One of Waynesburg University's academic trailblazers will spend the summer honing his research skills alongside seven other students selected from across the nation.
To say that Friday, Feb. 22, was a good day for Waynesburg University sophomore men's tennis player Isaiah Cochran may be an understatement. The Akron, Ohio, native opened the 2013 spring season by going 2-0 in the Yellow Jackets' 7-2 win at Pitt-Greensburg. However, he had even better news waiting for him in his e-mail inbox.
The day after his wins against UPG, Cochran was finally able to make his usual check of his electronic messages, but what he found was far from usual. The standout student-athlete, who is a pre-med major at Waynesburg, learned that he was offered a place in the Sackler/NSF REU: Integrated Research at the Frontiers of the Biological, Physical, and Engineering Sciences at Yale University's Raymond and Beverly Sackler Institute for the summer of 2013.
The Waynesburg sophomore will spend 10 weeks in New Haven, Conn., taking part in a program that will help prepare him for his desired career as a neurologist. Cochran's once-in-a-lifetime experience begins May 26.
The Sackler/NSF REU program provides research training for eight students for 10 weeks at Yale's Raymond and Beverly Sackler Institute where students have the opportunity to train under the mentorship of faculty members through research. In accordance with the program leadership team, students selected for the program choose a research project from three areas: mechanics of cellular processes, protein function and misfolding, or technology and method development for integrated research.
During the Sackler/NSF REU program, Cochran will have the opportunity to participate in workshops and seminars ranging from laboratory methods to applying to graduate school. He will also present his work at a research symposium, which will be held in conjunction with Yale's SURF program and the CEMRI CRISP REU program at Yale.
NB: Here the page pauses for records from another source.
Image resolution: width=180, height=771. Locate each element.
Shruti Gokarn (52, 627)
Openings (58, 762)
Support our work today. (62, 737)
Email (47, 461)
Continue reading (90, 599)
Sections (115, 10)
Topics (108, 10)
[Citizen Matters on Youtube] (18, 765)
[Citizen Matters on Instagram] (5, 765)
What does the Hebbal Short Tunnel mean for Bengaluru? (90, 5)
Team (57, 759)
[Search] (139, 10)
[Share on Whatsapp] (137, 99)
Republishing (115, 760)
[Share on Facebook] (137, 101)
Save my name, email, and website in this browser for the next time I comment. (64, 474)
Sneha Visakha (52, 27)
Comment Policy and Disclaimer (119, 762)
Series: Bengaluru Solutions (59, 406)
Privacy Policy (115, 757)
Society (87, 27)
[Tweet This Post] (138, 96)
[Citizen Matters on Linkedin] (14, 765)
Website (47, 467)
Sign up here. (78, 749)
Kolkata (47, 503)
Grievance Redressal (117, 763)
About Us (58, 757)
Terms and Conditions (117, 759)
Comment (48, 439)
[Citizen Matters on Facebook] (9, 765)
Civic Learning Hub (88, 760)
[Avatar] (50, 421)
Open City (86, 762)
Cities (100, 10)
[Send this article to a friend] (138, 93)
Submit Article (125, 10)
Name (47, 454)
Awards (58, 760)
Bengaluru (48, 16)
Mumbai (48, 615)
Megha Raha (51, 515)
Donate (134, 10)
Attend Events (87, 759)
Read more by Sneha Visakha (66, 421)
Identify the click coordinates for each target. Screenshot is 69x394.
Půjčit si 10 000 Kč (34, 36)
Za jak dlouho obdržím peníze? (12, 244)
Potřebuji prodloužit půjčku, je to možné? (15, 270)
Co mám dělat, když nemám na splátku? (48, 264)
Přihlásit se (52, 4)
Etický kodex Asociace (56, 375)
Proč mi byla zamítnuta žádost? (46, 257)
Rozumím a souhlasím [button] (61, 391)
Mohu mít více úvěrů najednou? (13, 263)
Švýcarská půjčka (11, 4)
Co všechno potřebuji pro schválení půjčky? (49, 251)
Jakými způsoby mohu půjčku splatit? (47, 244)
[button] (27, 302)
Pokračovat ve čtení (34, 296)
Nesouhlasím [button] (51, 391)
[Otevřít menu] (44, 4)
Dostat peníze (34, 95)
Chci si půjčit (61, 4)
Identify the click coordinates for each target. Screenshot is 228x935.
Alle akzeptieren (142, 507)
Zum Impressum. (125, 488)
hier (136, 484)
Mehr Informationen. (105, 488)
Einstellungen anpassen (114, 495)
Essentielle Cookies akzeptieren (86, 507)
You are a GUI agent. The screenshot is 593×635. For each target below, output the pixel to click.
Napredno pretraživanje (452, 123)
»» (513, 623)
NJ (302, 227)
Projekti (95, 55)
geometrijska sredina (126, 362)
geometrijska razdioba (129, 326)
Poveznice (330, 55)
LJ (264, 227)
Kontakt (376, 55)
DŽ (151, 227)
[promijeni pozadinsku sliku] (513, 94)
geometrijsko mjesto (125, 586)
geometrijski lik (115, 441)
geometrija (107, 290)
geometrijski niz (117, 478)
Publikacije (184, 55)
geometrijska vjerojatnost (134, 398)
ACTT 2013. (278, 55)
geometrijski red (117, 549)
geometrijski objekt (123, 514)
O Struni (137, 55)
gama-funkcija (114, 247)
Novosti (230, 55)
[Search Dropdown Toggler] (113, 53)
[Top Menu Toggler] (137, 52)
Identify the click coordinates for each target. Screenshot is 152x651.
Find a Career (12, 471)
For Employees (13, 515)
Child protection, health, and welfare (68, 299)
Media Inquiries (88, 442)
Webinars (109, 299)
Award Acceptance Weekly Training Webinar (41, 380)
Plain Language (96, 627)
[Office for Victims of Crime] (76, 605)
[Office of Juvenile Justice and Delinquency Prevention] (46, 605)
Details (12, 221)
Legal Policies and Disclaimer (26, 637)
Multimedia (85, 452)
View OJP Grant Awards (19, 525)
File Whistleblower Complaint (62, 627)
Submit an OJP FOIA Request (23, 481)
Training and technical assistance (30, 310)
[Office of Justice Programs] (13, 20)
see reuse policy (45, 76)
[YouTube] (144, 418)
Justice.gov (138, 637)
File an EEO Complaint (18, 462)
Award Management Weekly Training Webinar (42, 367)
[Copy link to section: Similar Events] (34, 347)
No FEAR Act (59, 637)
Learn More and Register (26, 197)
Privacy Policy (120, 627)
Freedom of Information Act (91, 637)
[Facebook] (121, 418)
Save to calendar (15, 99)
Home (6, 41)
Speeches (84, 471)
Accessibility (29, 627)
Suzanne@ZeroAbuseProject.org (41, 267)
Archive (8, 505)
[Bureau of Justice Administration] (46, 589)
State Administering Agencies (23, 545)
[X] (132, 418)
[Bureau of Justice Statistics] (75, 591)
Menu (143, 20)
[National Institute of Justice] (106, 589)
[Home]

“Medicine is not about self-glory; it is about doctoring, whether you have ‘Dr.' in front of your name or not,” said Cochran. “There is a revolution coming in medicine and it is geared towards patient equality.”
Devoted to making a difference in the medical world, Cochran traveled to Washington, D.C., this spring to attend the American Medical Student Association (AMSA) convention, where he had the chance to meet a number of pre-medical, medical, physical-therapy and pre-physician assistant students from across the country.
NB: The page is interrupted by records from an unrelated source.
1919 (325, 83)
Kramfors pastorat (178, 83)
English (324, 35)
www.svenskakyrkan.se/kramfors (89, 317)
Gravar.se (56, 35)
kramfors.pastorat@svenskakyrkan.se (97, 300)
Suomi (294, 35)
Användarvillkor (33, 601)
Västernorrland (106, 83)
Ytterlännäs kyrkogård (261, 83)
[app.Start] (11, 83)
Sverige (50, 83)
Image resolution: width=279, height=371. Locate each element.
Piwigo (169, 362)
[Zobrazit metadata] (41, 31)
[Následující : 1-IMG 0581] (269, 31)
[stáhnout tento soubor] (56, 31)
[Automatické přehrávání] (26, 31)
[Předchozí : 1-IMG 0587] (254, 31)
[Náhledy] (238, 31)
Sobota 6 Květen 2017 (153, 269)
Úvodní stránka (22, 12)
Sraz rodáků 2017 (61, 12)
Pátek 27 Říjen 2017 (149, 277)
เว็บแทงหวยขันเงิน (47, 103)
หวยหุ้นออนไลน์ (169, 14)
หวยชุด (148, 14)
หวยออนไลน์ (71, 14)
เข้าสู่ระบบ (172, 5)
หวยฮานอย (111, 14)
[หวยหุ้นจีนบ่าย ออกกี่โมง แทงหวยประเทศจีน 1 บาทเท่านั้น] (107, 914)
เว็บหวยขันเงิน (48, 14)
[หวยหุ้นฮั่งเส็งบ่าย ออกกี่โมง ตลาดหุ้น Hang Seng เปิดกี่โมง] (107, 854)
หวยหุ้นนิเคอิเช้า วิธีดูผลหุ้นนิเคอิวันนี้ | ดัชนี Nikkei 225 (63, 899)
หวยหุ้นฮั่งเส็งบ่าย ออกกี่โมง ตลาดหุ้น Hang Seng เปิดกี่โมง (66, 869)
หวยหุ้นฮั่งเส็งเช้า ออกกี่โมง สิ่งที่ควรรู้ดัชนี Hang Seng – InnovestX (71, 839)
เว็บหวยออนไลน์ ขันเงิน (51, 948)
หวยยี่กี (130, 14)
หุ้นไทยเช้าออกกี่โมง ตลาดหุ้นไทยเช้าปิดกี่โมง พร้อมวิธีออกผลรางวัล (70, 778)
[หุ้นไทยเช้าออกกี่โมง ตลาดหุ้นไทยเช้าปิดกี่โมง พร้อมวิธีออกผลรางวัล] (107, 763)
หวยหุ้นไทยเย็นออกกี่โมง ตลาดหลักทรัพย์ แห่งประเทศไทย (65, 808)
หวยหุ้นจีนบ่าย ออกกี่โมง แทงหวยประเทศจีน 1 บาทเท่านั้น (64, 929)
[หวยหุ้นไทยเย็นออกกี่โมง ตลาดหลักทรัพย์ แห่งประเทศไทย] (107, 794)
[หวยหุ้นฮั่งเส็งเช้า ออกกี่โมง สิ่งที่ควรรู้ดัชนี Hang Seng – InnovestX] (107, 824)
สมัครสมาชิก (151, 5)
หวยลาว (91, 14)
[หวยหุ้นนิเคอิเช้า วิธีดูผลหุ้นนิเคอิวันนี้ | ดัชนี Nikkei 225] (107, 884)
On the first night of the convention, Cochran gave a speech in front of 1,500 people for the pre-medical region one director position for AMSA, a student-governed, national organization committed to representing the concerns of physicians-in-training. Cochran spoke of his drive for change and the steps he would take to help others reach their goals in the field. Two days later, he was informed of his victory in the election. He is now one of only five students in the country holding a regional director position.
Now, Cochran has the ability to assist and inform students in 12 states from Pennsylvania to Maine, including approximately 105 universities possessing AMSA chapters in the region.
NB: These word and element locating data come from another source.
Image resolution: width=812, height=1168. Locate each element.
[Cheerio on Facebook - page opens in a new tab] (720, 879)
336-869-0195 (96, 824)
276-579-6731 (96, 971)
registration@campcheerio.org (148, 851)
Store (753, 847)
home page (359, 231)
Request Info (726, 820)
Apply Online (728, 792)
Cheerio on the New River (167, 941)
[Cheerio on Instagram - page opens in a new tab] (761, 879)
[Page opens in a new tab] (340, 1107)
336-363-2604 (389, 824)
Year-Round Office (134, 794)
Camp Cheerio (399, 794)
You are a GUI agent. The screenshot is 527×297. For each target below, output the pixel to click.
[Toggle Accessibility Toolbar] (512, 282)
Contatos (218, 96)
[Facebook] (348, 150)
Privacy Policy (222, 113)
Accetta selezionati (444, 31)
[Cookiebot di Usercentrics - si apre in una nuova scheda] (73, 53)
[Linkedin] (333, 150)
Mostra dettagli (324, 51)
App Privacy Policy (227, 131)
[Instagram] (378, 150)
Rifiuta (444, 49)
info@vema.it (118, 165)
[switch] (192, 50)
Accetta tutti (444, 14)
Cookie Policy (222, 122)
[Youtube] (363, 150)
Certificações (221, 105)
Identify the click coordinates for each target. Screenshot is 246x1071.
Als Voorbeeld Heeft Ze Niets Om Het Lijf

As he continues his journey at Waynesburg, Cochran hopes to see more pre-professional students from the University reach their aspirations in the health care field. Starting the AMSA chapter at Waynesburg and participating in the Sackler/NSF REU program are only the beginning steps towards his determination to make a difference for future students.
“I am a trailblazer and don't care about my own glory,” said Cochran. “I want to see students come to Waynesburg because of what we have to offer in science. I want students with drive and a passion for our mission statement to come here and I want them to have the chance to reach their ultimate potential in healthcare.”